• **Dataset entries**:

%%

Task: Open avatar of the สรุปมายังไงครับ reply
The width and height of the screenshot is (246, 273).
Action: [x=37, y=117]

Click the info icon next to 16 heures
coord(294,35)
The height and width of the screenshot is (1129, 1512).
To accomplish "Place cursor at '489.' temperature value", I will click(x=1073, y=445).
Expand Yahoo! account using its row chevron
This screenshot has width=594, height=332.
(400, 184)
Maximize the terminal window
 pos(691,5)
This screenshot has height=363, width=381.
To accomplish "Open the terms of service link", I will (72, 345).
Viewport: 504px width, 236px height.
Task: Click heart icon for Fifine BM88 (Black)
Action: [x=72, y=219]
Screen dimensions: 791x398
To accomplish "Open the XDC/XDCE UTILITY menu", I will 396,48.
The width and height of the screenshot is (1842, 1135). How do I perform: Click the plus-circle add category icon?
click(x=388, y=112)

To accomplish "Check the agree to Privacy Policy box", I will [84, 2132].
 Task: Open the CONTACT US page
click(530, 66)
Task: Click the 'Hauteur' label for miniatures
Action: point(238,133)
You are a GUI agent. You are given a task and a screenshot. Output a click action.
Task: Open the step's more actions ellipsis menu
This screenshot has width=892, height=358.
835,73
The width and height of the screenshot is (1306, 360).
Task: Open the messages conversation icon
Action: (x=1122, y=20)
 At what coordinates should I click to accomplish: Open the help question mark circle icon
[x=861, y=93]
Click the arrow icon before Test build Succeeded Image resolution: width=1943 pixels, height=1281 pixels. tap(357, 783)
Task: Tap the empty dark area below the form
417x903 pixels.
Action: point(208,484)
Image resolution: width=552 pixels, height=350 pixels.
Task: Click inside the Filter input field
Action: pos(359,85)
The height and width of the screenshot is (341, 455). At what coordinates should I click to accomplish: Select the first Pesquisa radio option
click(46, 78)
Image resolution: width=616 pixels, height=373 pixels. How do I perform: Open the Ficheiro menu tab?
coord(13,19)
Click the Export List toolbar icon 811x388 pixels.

%%

• **Instructions to follow**:
Which lines in the rows above contain the string "coordinates"? Identify each one and copy it out in full. Case counts.

• **Answer to this exercise**:
 At what coordinates should I click to accomplish: Open the help question mark circle icon
The height and width of the screenshot is (341, 455). At what coordinates should I click to accomplish: Select the first Pesquisa radio option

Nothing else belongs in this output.